Joice Ferreira est écologue à l'Embrapa. Elle est aussi une des initiatrices du groupe Refloramaz : « L'engagement des communautés locales est absolument essentiel pour garantir que la restauration des forêts se fasse de manière appropriée, qu'elle reflète les valeurs culturelles et surtout qu'elle réponde aux besoins locaux. Le Brésil se trouve à un moment très particulier à cet égard. Le plan national de restauration est en cours de révision et sera lancé en fin d'année avec de nouveaux objectifs et de nouvelles stratégies. Le plan de restauration du Pará a été lancé fin 2023. En d'autres termes, le moment est venu de mettre en œuvre ces plans, qu'ils deviennent enfin concrets.
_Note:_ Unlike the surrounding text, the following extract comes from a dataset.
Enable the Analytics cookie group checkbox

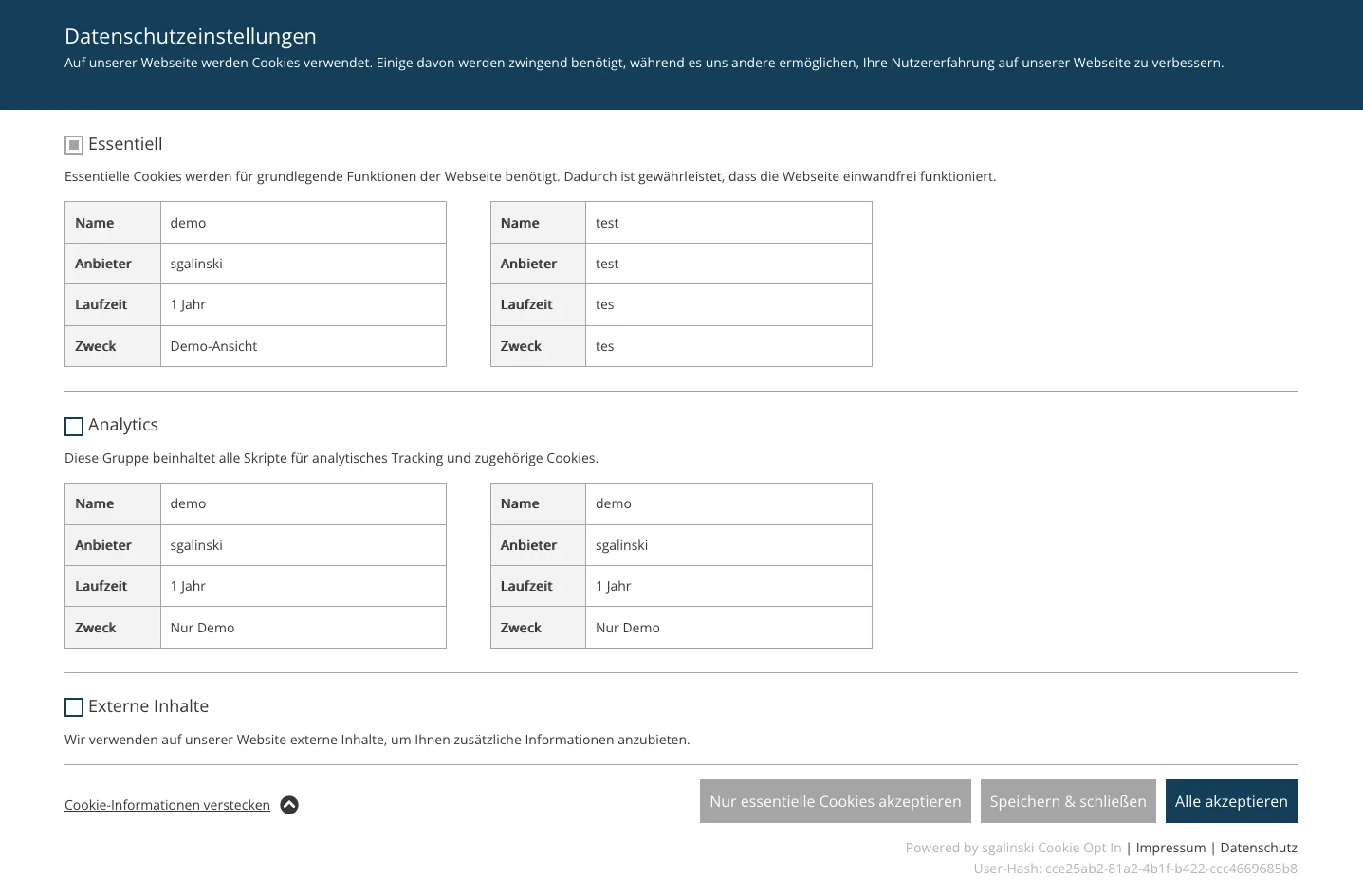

Refloramaz y contribue largement en fournissant des conseils sur la manière de développer des processus de restauration basés sur la co-construction avec les communautés locales, en valorisant leurs connaissances, leurs intérêts et leur potentiel. »
Parmi les paysans-étudiants de Refloramaz, les femmes sont très présentes. Pour Lívia Navegantes, la place des femmes dans ce mouvement n’est pas anodine : « En Amazonie brésilienne, les femmes sont très engagées dans les actions de restauration. Elles remplissent souvent les fonctions de soins pour leur famille, à travers l’alimentation ou la santé. La plupart d’entre elles connaissent par exemple de nombreuses plantes médicinales. Pour elles, prendre soin de leur famille, c’est aussi prendre soin de l’environnement ».
Lors de la COP21 en 2015, le Brésil s’était engagé à restaurer 12 millions d’hectares de forêts d’ici 2030. Un engagement qui coïncide aussi avec les objectifs fixés par la décennie des Nations Unies sur la restauration des écosystèmes. Depuis 2015, cette promesse s’est déclinée en plusieurs actions, allant de la lutte contre la déforestation à la restauration de pâturages dégradés. En 2025, le pays accueillera la COP30 sur le climat, à Belém : l’occasion de faire le point sur les avancées, dix ans après.